One famous reply is that non-cognitivism can’t be argued for without secretly using epistemic norms. Michael Lynch (born in the 20th century) argued that to even ask whether epistemic facts exist, you must already be committed to epistemic values like good reasoning. You can’t step outside inquiry, so you can’t consistently deny the reality of inquiry’s rules.
The Middle Path: Facts, but Only Relative to Us

Some philosophers want to keep talk of epistemic facts without saying they’re absolute. Epistemic relativism holds that facts about knowledge and justification are real but mind-dependent — they depend on cultural frameworks, personal standards, or contexts of assessment. The American philosopher Richard Rorty (1931–2007) famously suggested characters like Galileo and Cardinal Bellarmine were each right “according to” their own “epistemic grids.” This is sometimes called replacement relativism: the raw claim “X knows” gets replaced with “X knows according to system C.” Once you fill in the system, the resulting statement is absolutely true or false. So Galileo knew heliocentrism according to scientific criteria, and Bellarmine knew geocentrism according to theological criteria — both true.
Critics say this isn’t truly relativistic. A newer strand, called new-age relativism and defended by John MacFarlane (born in the 20th century), goes further. MacFarlane argues that a knowledge claim like “She knows there is a barn” doesn’t have a truth value until you specify the standards of the person assessing the claim, not just the speaker’s context. If the assessor is a skeptic, the claim might be false; if they’re relaxed, true. There’s no once-and-for-all fact. Knowledge becomes like a wave that shifts with every observer. This view preserves the idea that we’re talking about something, but makes that something slippery — what you know depends on who’s asking and from where.
So, Why Does This Fight About Knowing Matter?

The debate over epistemic facts isn’t just a puzzle for philosophers in armchairs. It shapes your everyday life. If there are no real facts about what counts as good evidence, then arguing with someone who says climate science is a hoax becomes a clash of personal tastes, not a search for truth. News anchors, juries, and friends all rely on the assumption that some beliefs are justified and some aren’t, and that this isn’t just a matter of opinion.
At the same time, relativist ideas can encourage humility. Recognizing that others live inside different cultural “grids” can make you more patient and curious. But it can also paralyze: if every way of knowing is as good as any other, why bother doing hard research or correcting someone who’s wrong?

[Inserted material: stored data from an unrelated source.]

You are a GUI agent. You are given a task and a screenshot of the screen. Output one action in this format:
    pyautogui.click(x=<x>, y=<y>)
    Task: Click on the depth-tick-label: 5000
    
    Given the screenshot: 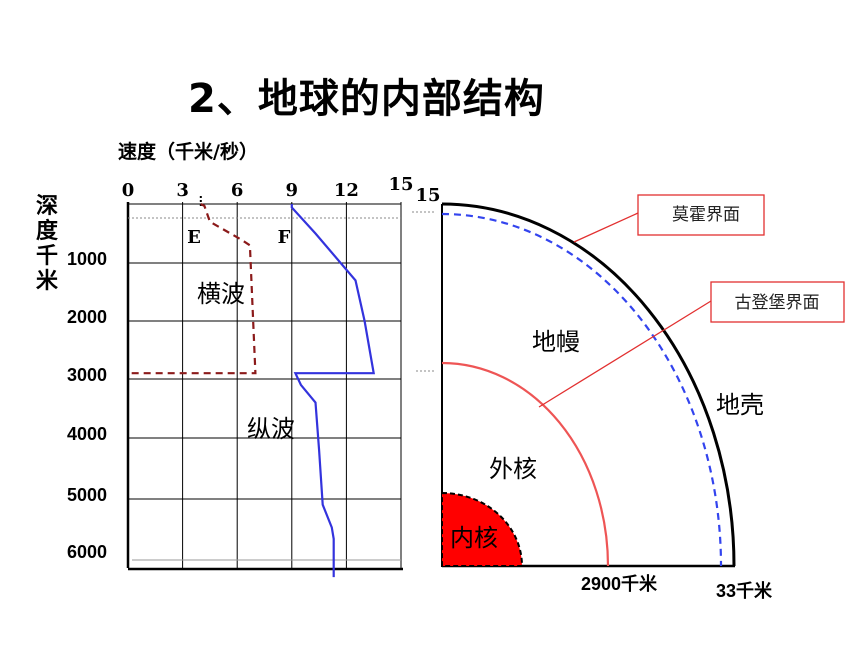 What is the action you would take?
    pyautogui.click(x=87, y=495)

So the next time you’re in a shouting match with a friend about whether a certain fact counts as known, you’re not just having a temper tantrum. You’re taking a stand on one of philosophy’s liveliest questions — without even realizing it. And which side you lean toward can quietly shape how you learn, whom you trust, and how you treat people who see the world differently.
Think about it
- If two people from different cultures disagree about whether someone knows the cause of an illness, could one be right and the other wrong? Why?
- Imagine you discover that every one of your beliefs is just a habit taught to you by your community, and there’s no objective fact about which beliefs are better. Would you still argue with people who disagree?
- If we took relativism seriously, would it make people kinder to one another, or would it make solving important problems harder? What would you lose and what would you gain?